From time to time, people talk about metadata leakage with ActivityPub. But what does that actually mean?
Some people erroneously believe that the metadata leakage problem has to do with public (without access control) posts appearing on instances which they have blocked. While that is arguably a problem, that problem is related to the lack of access controls on public posts. The technical term for a publicly available post is
as:Public, a reference to the security label that is applied to them.
The metadata leakage problem is an entirely different problem. It deals with posts that are not labelled
The metadata leakage problem is this: If Sophie composes a post addressed to her followers collection, then only Bob receives it. So far, so good, no leakage. However, because of bad implementations (and other problems), if Bob replies back to Sophie, then his post will be sent not only to Sophie, but Alyssa. Based on that, Alyssa now has knowledge that Sophie posted something, but no actual idea what that something was. That's why it's called a metadata leakage problem — metadata about one of Sophie's objects existing and it's contents (based on the text of the reply) are leaked to Alyssa.

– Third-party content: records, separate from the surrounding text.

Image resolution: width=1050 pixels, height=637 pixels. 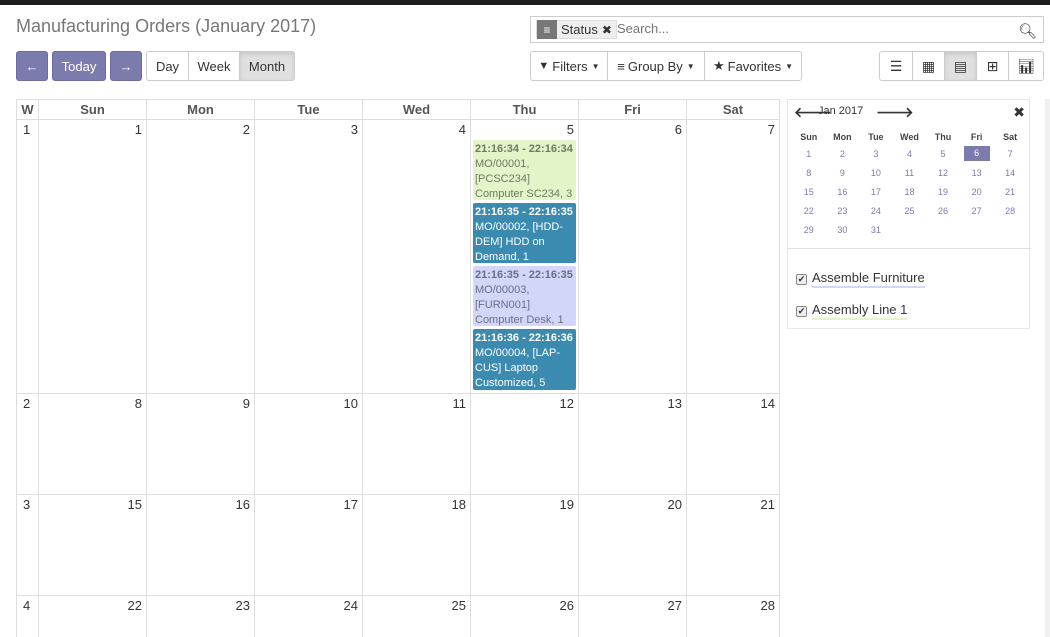 I want to click on mini-day: 19, so click(x=943, y=192).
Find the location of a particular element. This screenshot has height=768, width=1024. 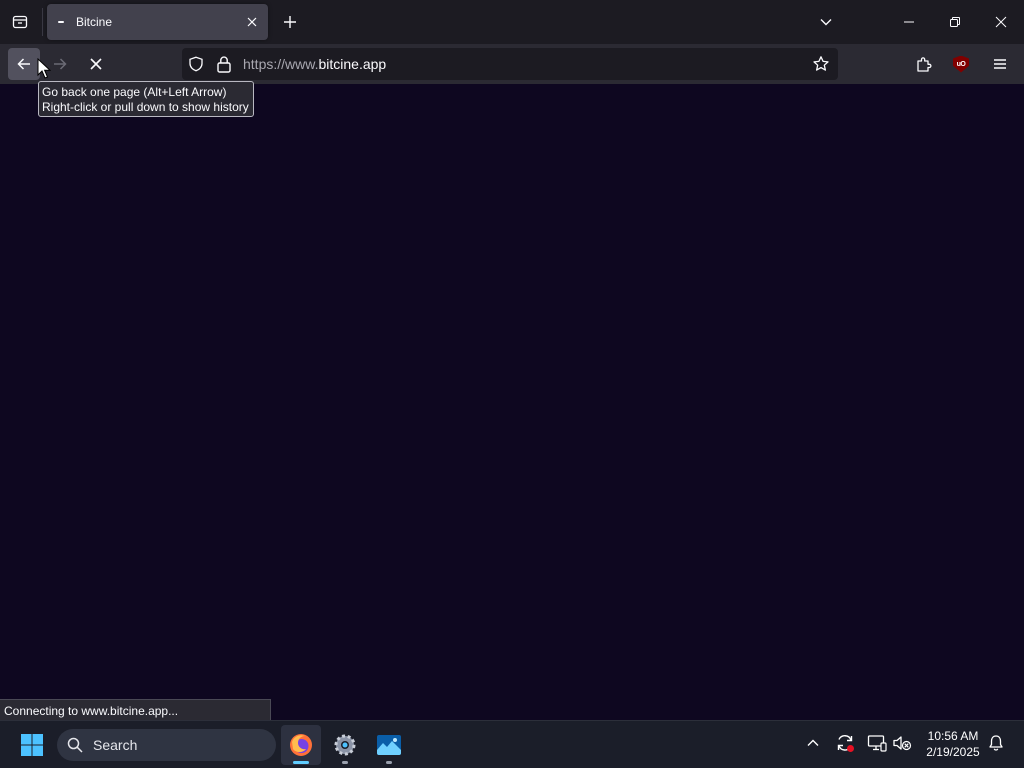

back-button is located at coordinates (24, 64).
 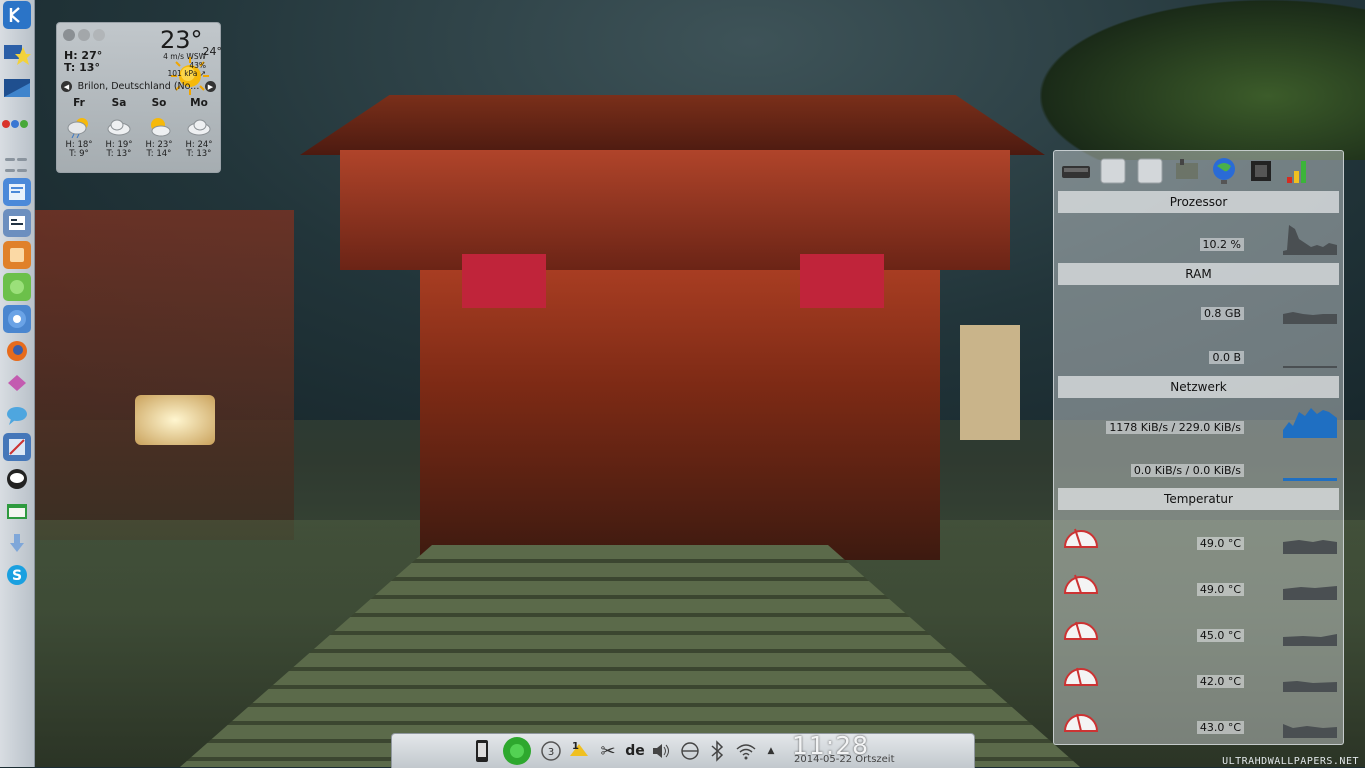 What do you see at coordinates (17, 15) in the screenshot?
I see `kde-menu-icon` at bounding box center [17, 15].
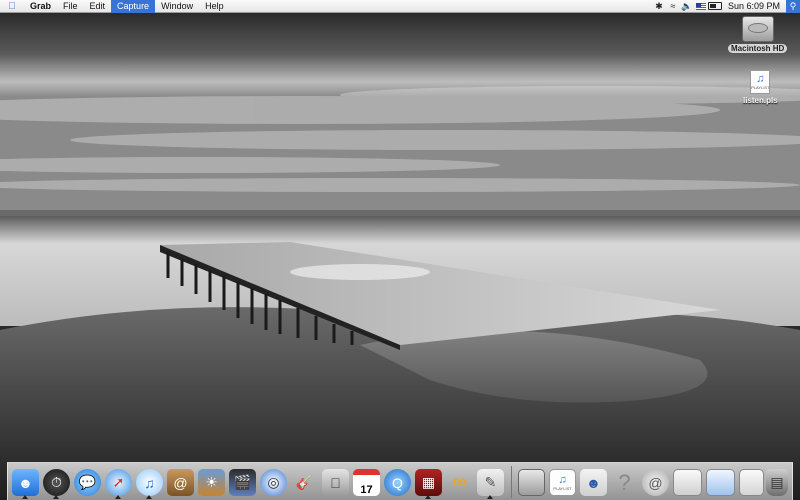  I want to click on battery-icon, so click(714, 6).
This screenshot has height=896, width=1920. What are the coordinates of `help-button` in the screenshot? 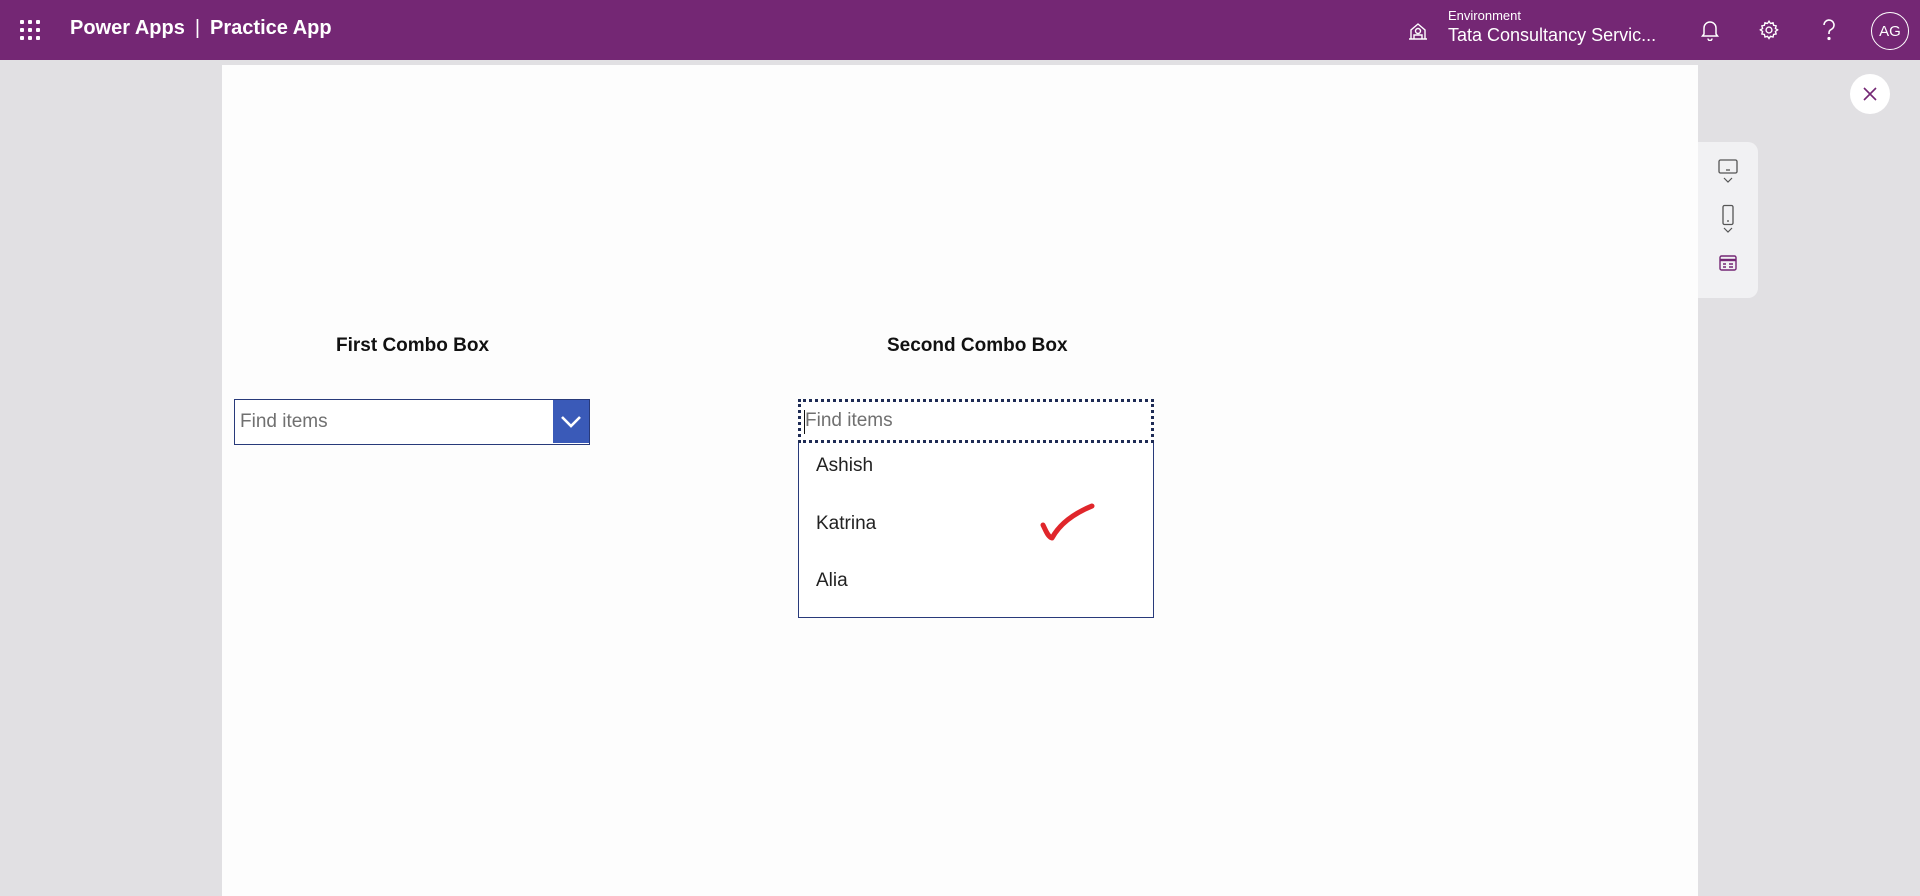 It's located at (1829, 30).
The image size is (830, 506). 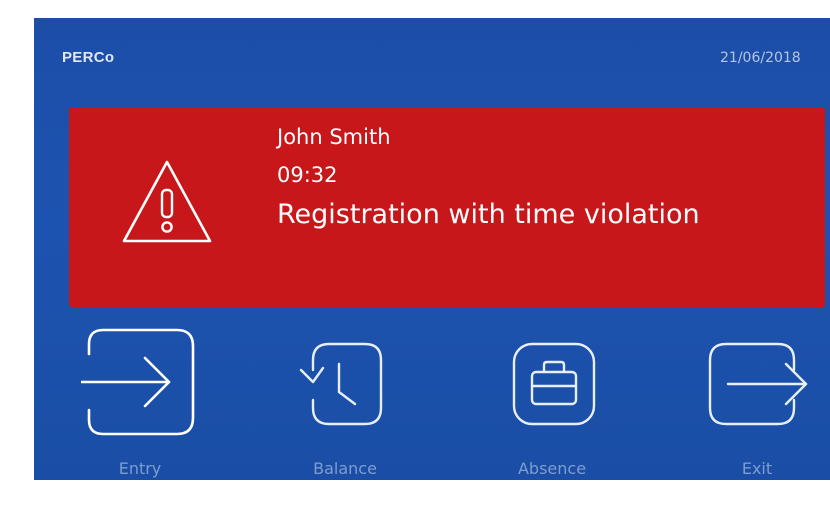 I want to click on balance-label: Balance, so click(x=345, y=468).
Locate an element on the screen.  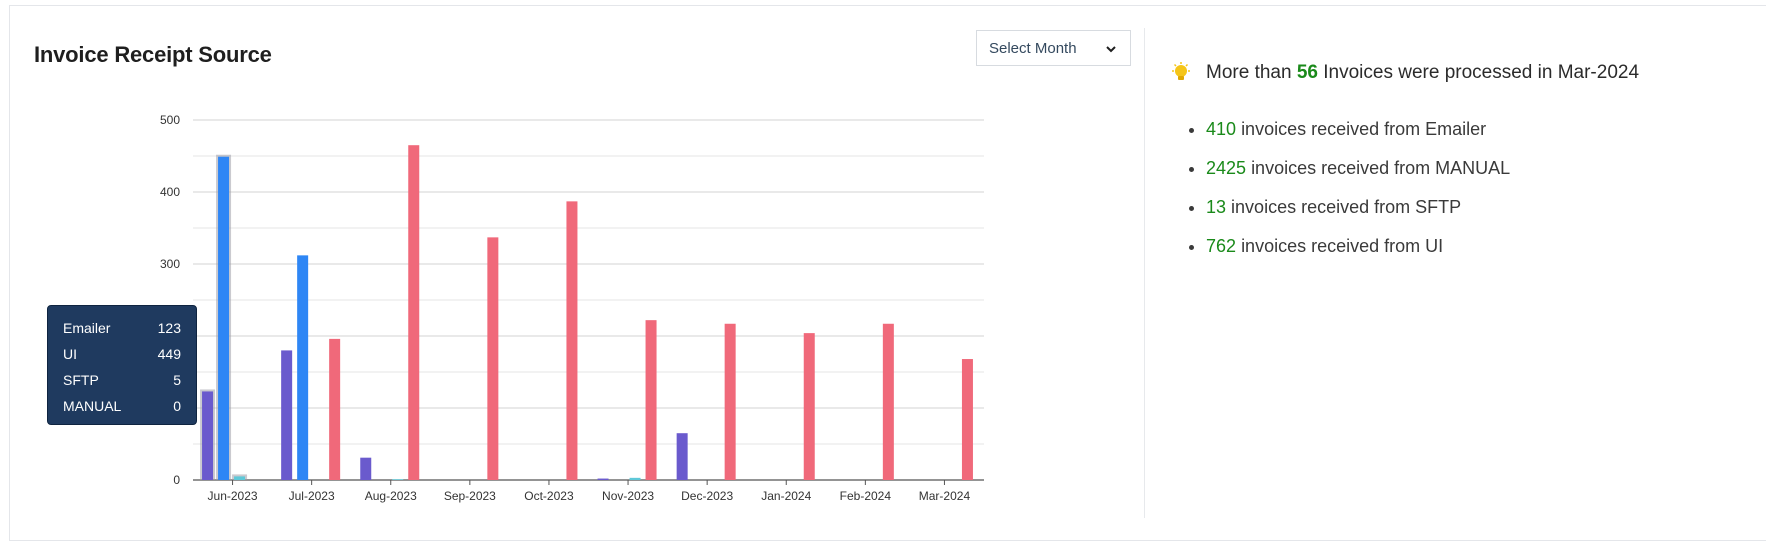
bar-manual-feb-2024 is located at coordinates (888, 402).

This problem is the big one. It's not technically ActivityPub's fault, either, but a problem in how ActivityPub is typically implemented. But at the same time, it means that followers-only posts can be risky. Mastodon covers up the metadata leakage problem by hiding replies to users you don't follow, but that's all it is, a cover up of the problem.
The solution to the metadata leakage problem is to have replies be forwarded to the OP's audience. But to do this, we need to rework the way the protocol works a bit. That's where proposals like moving to an OCAP-based variant of ActivityPub come into play. In those variants, doing this is easy. But in what we have now, doing this is difficult.
Anyway, I hope this post helps to explain how data flows through the network.